(re-adding the list since you dropped it)
Thanks Dan - Snark accepted, passion expected. 😊
\o/
I dug back through the archives for over a year and hadn't seen ay discussion around this, so while it may be a repeat, it's worth rehashing as technology trends change. Moving technology targets are a thing I have to deal with constantly, annd we often find that an idea that was discarded last year makes more sense this year as the technology evolves.
It's fine. It has come up and been discussed. People may just not be paying attention to to this thread as a result, is all.
While Python 3 may be a psychological thing (in my opinion) for attracting contributors, the ability to improve the UI is a user concern. Yes, you can use PyGObject with 2.7, you can also use it with 3.5. I'm not necessarily married to GTK as the sole framework for the UI when there are many other options out there. If you are, then I'd like to know, because if I start working on UI related work then I don't want to have it be throwaway.
Nope, I'm not married to GTK. I didn't know GTK before I started on chirp (and it probably shows), but it was the defacto framework for my platform, and worked elsewhere so it was an easy choice. Since then, I've spent plenty of time fighting with it (especially getting a native, non-X11, set of libraries compiled and working on MacOS, which I'm now afraid to touch). Thus, other frameworks that may be more cross-platform have certainly crossed my mind whilst waging said fights.
That's also why I thought it would be better to modernize the backend code before tackling the UI, because regardless of the future UI design, Python 2.7 is not going to be supported indefinitely, and if we do decide to go down a path that requires python 3.x (let's say 3.5 for now to avoide the XP quesiton, more on that below) then at least the rest of the code is ready. I realize there is less immediate gain in making that change, but that's my service engineering bias coming through - I like to focus on the fundamentals and worry about prettifying later.
The modernizing the backend benefits me regardless of the progress on the UI (so long as we don't modernize past 2.7 of course), so I'm happy for you to work on that. I just meant you may spend a lot of time working on that before you get to the point where you can work on the UI.
I also have gone down the path of working on UI first and been crestfallen when I realized that some assumptions I made about how things would work when I got the the functional code work required significant refactoring of the UI. The reverse is rarely true - if you write code that can be unit tested, it's rarely a major problem to get a UI framework to consume it, and in fact knowing what the functional code looks like can help inform UI decisions.
Thanks for including Jim and Rick. They are the other folks I was thinking specifically that I would like to hear from, but your opinion on who the key stakeholders are is more relevant than mine, which are based largely on reading the list for the past year or so.
"people show up all the time complaining about our process (or something else), having never submitted a patch" - Is that not indicative of a problem with the process 😊
No, because regardless of the process, someone will be comfortable with something else. In almost every community I've ever participated in, regardless of if it was patch-on-list, gerrit, github, launchpad, etc.. A certain slice of people show up and hate on the process.

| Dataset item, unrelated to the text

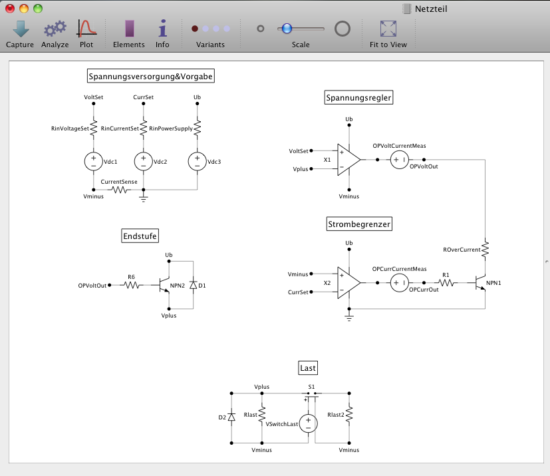
Task: Click the Strombegrenzer section label
Action: coord(359,225)
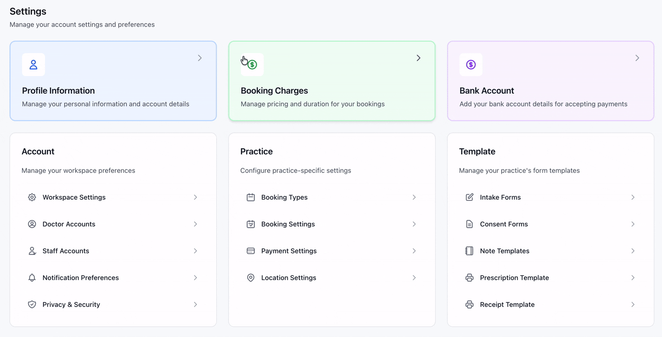The width and height of the screenshot is (662, 337).
Task: Click the chevron next to Booking Types
Action: [x=414, y=197]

Purists who use text-based readers and refuse to use a web browser, and young kids who don't even have an email account.
Re gridview - that's one example, but its a big one. Maybe it's fixable in the current model, not sure. I seem to recall asking about this a couple of years ago and being told that it wasn't fixable because it was inherent in how GTK worked.
I think the "click to highlight, then click to adjust" behavior is somewhat inherent in the gridview, and I don't think GTK3 will change it, but I could be wrong. It feels very natural to me, so I'm not sure why it feels so unnatural to others, but I guess it's what you're used to.
Things like hitting tab which in most windows apps moves you to the next cell but in chirp moves you off of the grid vew,
This is just sloppy tab order handling in our code, AFAIK. GTK3 isn't going to do this for you by default and is fixable in the current stuff.
or how if I encounter an error (e.g. I type a frequency incorrectly) the entire grid reloads and I have to go find the memory I was working on again
This behavior is in chirp code and can be fixed. It's been a long time, but I think it's just because at the point when we detect that error, the easiest thing to do is to revert the value is reload the whole thing. It could be finer-grained, I've just never heard anyone complain about it.
(assuming that it didn't glitch out and completely blank the page which sometimes happens and I think is actually a GTK bug as I can't find anything in chirp which would cause it).
Yeah, I've never seen this, so maybe it's a GTK on windows thing I guess.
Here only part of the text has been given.